Medicinal chemistry

Many diseases can be traced to changes in how certain molecules, often proteins, function within cells. In many diseases, differences in cell signalling pathways exist between diseased cells and normal cells.

Targeted therapies are medicines that interact with a specific biological molecule, usually a protein. Targeted therapies can:

• Stop a molecule from working, called inhibition, or
• Encourage a molecule to work, called activation.

Many targeted therapies are ‘small molecules’, indicating the chemical’s size is much smaller than important biological molecules such as proteins or DNA.
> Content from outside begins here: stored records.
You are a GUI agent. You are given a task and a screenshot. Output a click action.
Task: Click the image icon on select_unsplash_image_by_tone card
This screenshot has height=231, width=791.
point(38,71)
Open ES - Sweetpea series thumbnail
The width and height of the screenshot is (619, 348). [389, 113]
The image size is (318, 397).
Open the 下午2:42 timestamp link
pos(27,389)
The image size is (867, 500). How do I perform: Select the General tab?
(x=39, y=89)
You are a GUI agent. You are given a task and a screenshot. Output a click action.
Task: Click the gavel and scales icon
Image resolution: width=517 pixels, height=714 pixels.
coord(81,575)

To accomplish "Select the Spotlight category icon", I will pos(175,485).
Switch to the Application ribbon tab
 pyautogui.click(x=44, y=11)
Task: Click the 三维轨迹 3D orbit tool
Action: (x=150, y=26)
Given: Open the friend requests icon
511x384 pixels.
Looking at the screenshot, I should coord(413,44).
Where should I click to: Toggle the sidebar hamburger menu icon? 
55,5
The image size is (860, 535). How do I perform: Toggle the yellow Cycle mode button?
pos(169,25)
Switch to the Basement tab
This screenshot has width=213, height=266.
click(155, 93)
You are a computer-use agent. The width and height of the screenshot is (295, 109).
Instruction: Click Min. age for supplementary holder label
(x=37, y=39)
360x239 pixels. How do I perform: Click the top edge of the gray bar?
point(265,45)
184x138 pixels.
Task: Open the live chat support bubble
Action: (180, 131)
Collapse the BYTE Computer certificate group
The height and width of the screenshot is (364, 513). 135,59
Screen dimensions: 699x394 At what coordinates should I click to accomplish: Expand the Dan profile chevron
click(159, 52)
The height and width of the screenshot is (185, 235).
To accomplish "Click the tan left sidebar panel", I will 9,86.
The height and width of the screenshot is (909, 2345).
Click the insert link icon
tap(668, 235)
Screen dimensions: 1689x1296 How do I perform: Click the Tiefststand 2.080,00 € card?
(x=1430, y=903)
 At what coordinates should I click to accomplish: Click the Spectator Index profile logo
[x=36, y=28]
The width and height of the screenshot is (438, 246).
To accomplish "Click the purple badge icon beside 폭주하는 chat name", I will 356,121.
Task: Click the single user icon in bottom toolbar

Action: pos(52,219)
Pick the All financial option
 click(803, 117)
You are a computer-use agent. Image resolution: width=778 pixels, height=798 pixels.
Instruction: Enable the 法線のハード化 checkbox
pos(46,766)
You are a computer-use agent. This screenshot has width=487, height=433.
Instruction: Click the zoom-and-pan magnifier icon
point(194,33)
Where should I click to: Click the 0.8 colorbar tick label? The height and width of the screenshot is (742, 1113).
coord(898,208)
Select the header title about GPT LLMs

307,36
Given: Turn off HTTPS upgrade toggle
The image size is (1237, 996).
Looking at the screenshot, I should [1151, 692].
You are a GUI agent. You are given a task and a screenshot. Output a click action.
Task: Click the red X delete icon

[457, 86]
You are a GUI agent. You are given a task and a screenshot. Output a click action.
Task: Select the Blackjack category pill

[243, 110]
There are many steps between finding a small molecule, or compound, that changes how a protein works, and it being available to treat people with a particular disease. Important features of potential medicines include:

• Stability, so the compound does not rapidly degrade before it can be used.
• Chemical properties including solubility and cell permeability, meaning the compound can travel through the body to diseased cells, and enter the cells.
• Specificity, meaning that the compound does not influence other molecules unrelated to the disease.

When small molecules are developed that have the potential to treat disease, they must undergo rigorous testing before they enter clinical use. The processes of pre-clinical testing and clinical trials are explained on our Clinical Translation page.

Knowing the three dimensional shape, or structure of a protein can give important clues about how it can be altered by a medicine. Our medicinal chemists work closely with structural biology researchers to develop new medications targeted to a specific part of a protein related to disease.

One of the most efficient methods of discovering new compounds that modify protein or cell behaviour is through the screening of large and diverse collections of small molecules. From this ‘chemical library’, small molecules that have the appropriate effect can be identified.

Chemical libraries can contain hundreds of thousands of distinct small molecules. These must each be tested in a consistent way to detect those compounds that have the desired effect.

In screening a chemical library it is important to include:

• A rapid screening method that allows screening of the entire library in a time-efficient way.
• A reliable readout that maximises the chance that a compound with the desired effect can be discovered, but minimises the chance of a ‘false positive’ compound that is wrongly detected despite not having the desired effect.

High throughput technology and powerful computing methods for analysing experimental data are important elements of screening.

Often, the small molecules discovered to have the desired effect may not have the best properties of a medicine. Medicinal chemists can make further chemical modifications to design a candidate new medication that is similar to the small molecule but has better stability, solubility and specificity.

Medicinal chemistry aims to develop new compounds that treat certain diseases, but the processes used can also advance other research into those diseases.

Chemical biology develops and uses small molecules to precisely inhibit a specific protein or biological process. This can be invaluable to research into that molecule or process, and lead to a better understanding of how certain diseases develop. Chemical biology approaches can complement other research fields such as genetics, cell biology and molecular biology, to understand a biological process.

In the long run, some small molecules produced by chemical biology research can be the basis of new medications.